The tabix indexed file with the annotations: CHR\tFROM[\tTO][\tVALUE]+.

-c, --columns <list>

The list of columns in the annotation file, e.g. CHROM,FROM,TO,-,INFO/STR,INFO/GN. The dash in this example indicates that the third column should be ignored. If TO is not present, it is assumed that TO equals to FROM.

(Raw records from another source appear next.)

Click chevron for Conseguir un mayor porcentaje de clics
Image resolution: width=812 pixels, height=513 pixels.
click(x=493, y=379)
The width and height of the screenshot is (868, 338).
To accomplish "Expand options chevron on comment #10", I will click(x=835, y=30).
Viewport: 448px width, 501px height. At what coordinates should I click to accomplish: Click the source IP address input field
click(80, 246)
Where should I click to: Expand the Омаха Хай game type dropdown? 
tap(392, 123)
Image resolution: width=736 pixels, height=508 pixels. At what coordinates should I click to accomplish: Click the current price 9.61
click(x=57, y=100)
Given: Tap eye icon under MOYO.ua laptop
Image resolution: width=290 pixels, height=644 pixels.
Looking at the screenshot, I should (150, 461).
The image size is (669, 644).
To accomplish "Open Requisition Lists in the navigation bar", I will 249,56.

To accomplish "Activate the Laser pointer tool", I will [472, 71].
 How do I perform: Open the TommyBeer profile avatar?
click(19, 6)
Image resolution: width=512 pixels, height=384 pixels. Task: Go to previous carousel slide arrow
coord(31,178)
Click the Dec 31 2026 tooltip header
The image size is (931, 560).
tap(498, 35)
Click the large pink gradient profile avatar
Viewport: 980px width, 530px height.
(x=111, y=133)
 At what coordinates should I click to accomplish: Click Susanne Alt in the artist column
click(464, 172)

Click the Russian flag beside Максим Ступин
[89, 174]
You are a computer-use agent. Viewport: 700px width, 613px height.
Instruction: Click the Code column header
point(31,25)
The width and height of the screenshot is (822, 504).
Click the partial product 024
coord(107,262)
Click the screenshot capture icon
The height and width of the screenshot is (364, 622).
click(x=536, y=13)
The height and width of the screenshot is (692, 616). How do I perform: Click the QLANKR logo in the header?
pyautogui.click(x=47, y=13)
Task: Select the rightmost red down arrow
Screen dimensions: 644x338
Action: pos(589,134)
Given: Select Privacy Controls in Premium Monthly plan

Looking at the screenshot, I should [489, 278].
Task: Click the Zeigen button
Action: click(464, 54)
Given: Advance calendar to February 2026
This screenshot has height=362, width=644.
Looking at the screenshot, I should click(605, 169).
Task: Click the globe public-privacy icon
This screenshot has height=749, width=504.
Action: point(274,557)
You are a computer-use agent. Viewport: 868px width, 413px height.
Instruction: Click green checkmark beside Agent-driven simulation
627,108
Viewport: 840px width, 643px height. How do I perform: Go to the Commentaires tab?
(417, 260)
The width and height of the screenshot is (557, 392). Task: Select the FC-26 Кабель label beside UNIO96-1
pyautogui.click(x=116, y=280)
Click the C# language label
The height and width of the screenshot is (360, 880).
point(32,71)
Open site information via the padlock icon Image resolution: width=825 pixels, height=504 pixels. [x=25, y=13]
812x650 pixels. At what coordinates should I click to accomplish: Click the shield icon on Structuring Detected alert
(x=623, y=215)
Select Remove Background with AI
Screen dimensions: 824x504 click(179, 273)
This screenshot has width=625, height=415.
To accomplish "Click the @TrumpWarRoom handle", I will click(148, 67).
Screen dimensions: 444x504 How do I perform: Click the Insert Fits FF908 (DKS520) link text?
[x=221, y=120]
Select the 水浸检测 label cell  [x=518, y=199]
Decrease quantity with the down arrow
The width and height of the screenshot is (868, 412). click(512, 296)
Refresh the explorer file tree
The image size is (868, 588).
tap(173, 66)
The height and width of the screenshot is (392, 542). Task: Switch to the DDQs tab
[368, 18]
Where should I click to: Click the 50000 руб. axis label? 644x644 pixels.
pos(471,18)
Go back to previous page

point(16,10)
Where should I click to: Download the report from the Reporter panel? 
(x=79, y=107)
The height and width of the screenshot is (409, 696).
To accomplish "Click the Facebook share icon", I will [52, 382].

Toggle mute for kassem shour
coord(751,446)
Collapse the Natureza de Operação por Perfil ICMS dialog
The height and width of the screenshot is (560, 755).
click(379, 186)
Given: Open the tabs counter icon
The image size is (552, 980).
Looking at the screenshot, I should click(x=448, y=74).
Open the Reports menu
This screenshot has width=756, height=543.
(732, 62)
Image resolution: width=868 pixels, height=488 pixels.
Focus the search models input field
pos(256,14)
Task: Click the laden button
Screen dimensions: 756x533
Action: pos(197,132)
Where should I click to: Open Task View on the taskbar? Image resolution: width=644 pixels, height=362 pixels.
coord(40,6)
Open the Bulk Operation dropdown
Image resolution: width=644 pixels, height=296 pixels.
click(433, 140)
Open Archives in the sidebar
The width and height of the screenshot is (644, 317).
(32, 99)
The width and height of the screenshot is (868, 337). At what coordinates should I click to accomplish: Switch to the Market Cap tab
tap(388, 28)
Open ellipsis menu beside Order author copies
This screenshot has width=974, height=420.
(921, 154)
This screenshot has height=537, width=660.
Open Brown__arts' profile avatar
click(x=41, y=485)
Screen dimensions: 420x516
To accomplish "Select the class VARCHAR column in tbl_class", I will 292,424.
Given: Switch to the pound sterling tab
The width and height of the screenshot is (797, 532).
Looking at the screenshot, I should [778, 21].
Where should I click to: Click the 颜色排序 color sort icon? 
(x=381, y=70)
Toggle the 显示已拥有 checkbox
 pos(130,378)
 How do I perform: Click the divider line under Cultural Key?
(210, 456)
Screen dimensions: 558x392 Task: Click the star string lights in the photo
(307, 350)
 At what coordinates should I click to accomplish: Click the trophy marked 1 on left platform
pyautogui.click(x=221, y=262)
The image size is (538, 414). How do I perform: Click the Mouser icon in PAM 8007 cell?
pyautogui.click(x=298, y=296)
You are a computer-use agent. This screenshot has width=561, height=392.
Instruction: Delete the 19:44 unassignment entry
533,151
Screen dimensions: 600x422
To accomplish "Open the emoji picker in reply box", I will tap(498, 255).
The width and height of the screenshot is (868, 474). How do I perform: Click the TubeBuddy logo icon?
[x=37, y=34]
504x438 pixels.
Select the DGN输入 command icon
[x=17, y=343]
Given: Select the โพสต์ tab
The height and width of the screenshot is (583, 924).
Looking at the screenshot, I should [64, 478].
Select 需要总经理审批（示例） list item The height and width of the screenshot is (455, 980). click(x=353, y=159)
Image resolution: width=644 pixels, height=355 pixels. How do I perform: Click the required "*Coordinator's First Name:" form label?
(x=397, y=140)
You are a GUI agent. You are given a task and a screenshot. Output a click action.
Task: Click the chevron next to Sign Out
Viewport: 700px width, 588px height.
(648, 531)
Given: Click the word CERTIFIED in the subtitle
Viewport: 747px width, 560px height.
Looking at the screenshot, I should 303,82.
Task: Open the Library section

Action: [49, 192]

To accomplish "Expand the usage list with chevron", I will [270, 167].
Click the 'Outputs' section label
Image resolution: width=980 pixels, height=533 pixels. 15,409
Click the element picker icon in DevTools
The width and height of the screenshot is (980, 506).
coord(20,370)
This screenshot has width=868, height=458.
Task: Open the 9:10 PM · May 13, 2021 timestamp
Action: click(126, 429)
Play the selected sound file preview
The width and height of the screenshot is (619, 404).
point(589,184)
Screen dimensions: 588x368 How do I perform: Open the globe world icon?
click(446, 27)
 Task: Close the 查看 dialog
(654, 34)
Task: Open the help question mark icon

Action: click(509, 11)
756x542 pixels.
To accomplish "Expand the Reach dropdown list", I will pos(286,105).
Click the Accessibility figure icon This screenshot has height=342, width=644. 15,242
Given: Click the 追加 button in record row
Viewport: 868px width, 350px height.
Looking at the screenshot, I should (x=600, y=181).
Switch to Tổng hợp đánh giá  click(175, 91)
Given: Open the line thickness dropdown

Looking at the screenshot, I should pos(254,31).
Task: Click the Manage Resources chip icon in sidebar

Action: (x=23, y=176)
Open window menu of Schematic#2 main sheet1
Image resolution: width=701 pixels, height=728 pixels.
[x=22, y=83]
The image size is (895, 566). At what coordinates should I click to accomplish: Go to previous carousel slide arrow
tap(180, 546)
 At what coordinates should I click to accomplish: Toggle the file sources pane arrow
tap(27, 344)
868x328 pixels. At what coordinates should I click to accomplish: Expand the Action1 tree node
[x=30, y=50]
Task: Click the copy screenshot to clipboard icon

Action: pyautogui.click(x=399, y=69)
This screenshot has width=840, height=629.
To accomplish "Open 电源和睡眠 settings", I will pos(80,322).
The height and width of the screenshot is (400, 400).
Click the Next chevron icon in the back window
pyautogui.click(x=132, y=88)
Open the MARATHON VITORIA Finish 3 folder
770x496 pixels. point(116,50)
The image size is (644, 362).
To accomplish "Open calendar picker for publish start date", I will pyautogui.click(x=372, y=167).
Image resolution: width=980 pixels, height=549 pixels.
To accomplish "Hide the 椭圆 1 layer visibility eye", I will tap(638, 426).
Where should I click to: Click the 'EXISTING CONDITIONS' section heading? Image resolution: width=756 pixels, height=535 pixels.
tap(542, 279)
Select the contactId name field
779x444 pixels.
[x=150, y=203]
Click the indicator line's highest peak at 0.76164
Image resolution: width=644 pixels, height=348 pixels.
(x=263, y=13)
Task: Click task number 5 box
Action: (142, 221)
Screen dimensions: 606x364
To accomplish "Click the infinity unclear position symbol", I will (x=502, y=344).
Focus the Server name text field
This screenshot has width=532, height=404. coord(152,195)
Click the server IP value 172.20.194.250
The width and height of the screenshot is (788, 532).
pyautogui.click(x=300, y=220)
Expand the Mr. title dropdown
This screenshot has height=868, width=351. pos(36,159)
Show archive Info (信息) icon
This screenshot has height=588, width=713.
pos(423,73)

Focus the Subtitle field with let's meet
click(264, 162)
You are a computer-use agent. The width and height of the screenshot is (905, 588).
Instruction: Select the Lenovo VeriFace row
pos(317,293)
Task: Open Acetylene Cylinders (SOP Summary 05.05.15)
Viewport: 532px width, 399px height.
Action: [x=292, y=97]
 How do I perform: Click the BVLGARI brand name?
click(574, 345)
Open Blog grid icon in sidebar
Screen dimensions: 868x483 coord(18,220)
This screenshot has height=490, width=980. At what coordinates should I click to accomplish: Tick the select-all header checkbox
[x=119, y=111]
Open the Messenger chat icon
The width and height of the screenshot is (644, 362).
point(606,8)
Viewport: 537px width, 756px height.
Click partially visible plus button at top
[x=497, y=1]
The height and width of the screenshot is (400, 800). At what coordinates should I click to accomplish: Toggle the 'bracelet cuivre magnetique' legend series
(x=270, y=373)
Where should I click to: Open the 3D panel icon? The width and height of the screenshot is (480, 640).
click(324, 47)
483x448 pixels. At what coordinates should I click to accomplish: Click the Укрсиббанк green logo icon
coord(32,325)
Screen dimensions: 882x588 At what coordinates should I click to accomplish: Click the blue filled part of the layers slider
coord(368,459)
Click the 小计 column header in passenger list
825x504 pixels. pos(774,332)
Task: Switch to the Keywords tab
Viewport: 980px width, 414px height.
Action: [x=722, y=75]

-d, --description <file|string>

Header annotation, e.g. key=INFO,ID=HM2,Number=0,Type=Flag,Description='HapMap2 membership'. The descriptions can be read from a file, one annotation per line.

-f, --filter <list>

Apply filters, list is in the format flt1=value/flt2/flt3=value/etc.

-h, -?, --help

This help message.

Filters:

+

Apply all filters with default values (can be overridden, see the example below).

-X

Exclude the filter X

1, StrandBias

FLOAT Min P-value for strand bias (given PV4) [0.0001]

2, BaseQualBias

FLOAT Min P-value for baseQ bias [1e-100]

3, MapQualBias

FLOAT Min P-value for mapQ bias [0]

4, EndDistBias

FLOAT Min P-value for end distance bias [0.0001]

a, MinAB

INT Minimum number of alternate bases [2]

c, SnpCluster

INT1,INT2 Filters clusters of 'INT1' or more SNPs within a run of 'INT2' bases []

D, MaxDP

INT Maximum read depth [10000000]

d, MinDP

INT Minimum read depth [2]

q, MinMQ

INT Minimum RMS mapping quality for SNPs [10]

Q, Qual

INT Minimum value of the QUAL field [10]

r, RefN

Reference base is N []

W, GapWin

INT Window size for filtering adjacent gaps [10]

w, SnpGap

INT SNP within INT bp around a gap to be filtered [10]

Example:

  • zcat in.vcf.gz | vcf-annotate -a annotations.gz -d descriptions.txt | bgzip -c >out.vcf.gz zcat in.vcf.gz | vcf-annotate -f +/-a/c=3,10/q=3/d=5/-D -a annotations.gz -d descriptions.txt | bgzip -c >out.vcf.gz

Where descriptions.txt contains:

  • key=INFO,ID=GN,Number=1,Type=String,Description='Gene Name' key=INFO,ID=STR,Number=1,Type=Integer,Description='Strand'